Which lines of the listing below contain the word "should"? Pick out each such line and copy it in full.

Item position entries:

┏━━

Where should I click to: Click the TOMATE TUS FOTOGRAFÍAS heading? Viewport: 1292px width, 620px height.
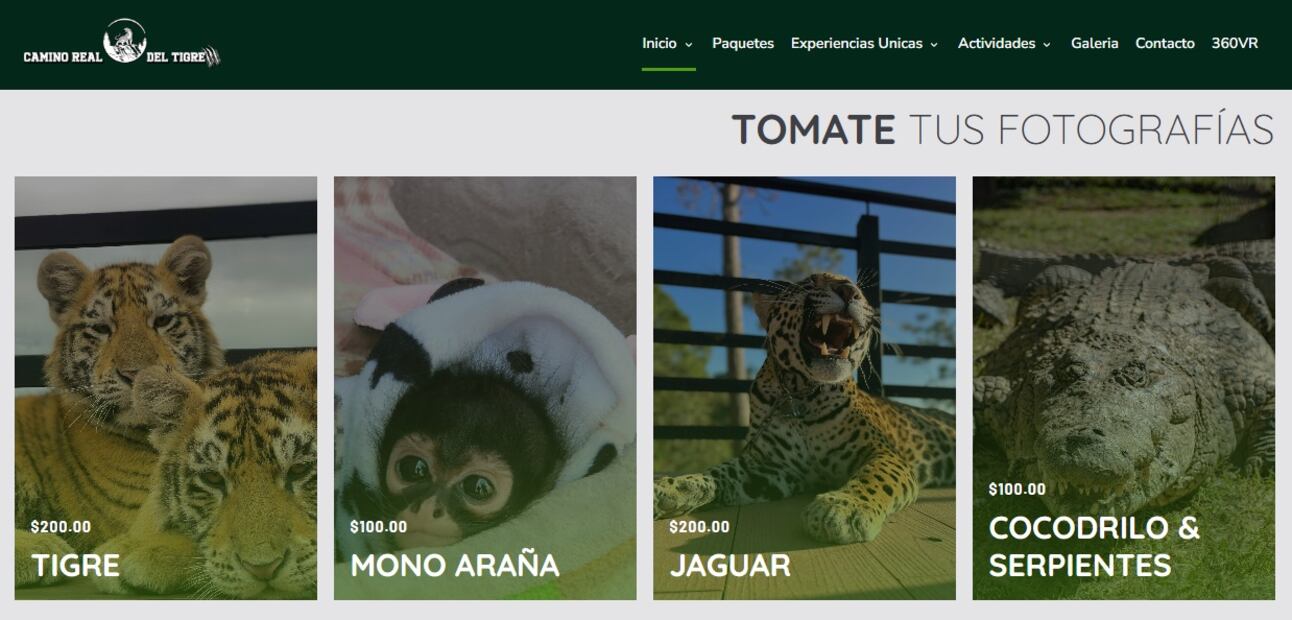click(x=1003, y=130)
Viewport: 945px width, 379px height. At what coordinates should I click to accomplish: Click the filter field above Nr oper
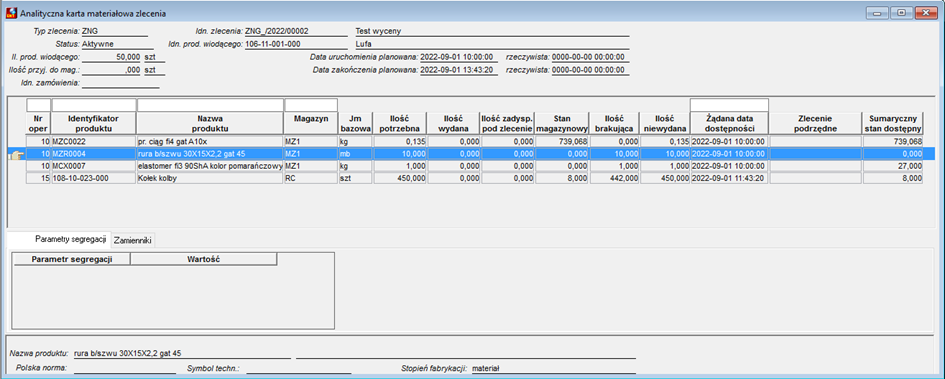(x=38, y=105)
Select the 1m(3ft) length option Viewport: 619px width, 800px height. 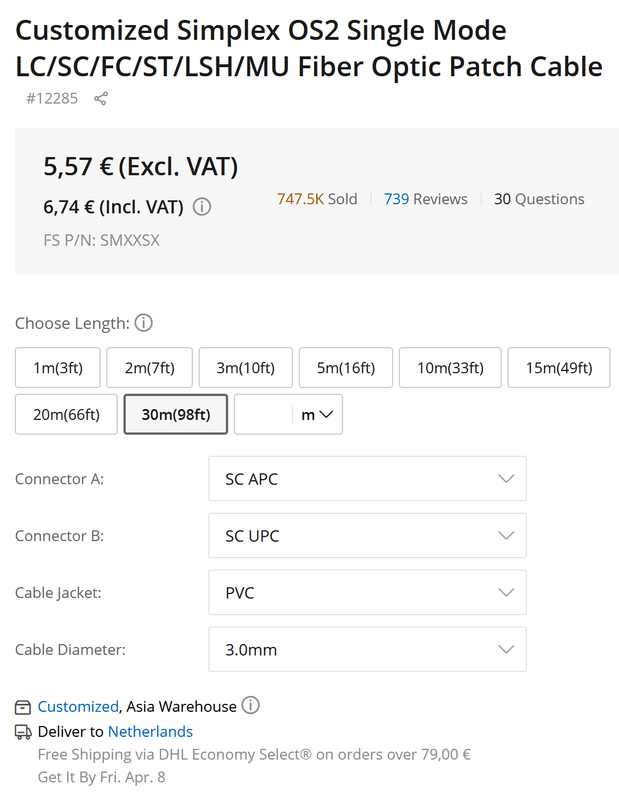point(58,367)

┗━━

* **Exercise answer**
Where should I click to: Click the TOMATE TUS FOTOGRAFÍAS heading? Viewport: 1292px width, 620px height.
Viewport: 945px width, 379px height. At what coordinates should I click to accomplish: Click the filter field above Nr oper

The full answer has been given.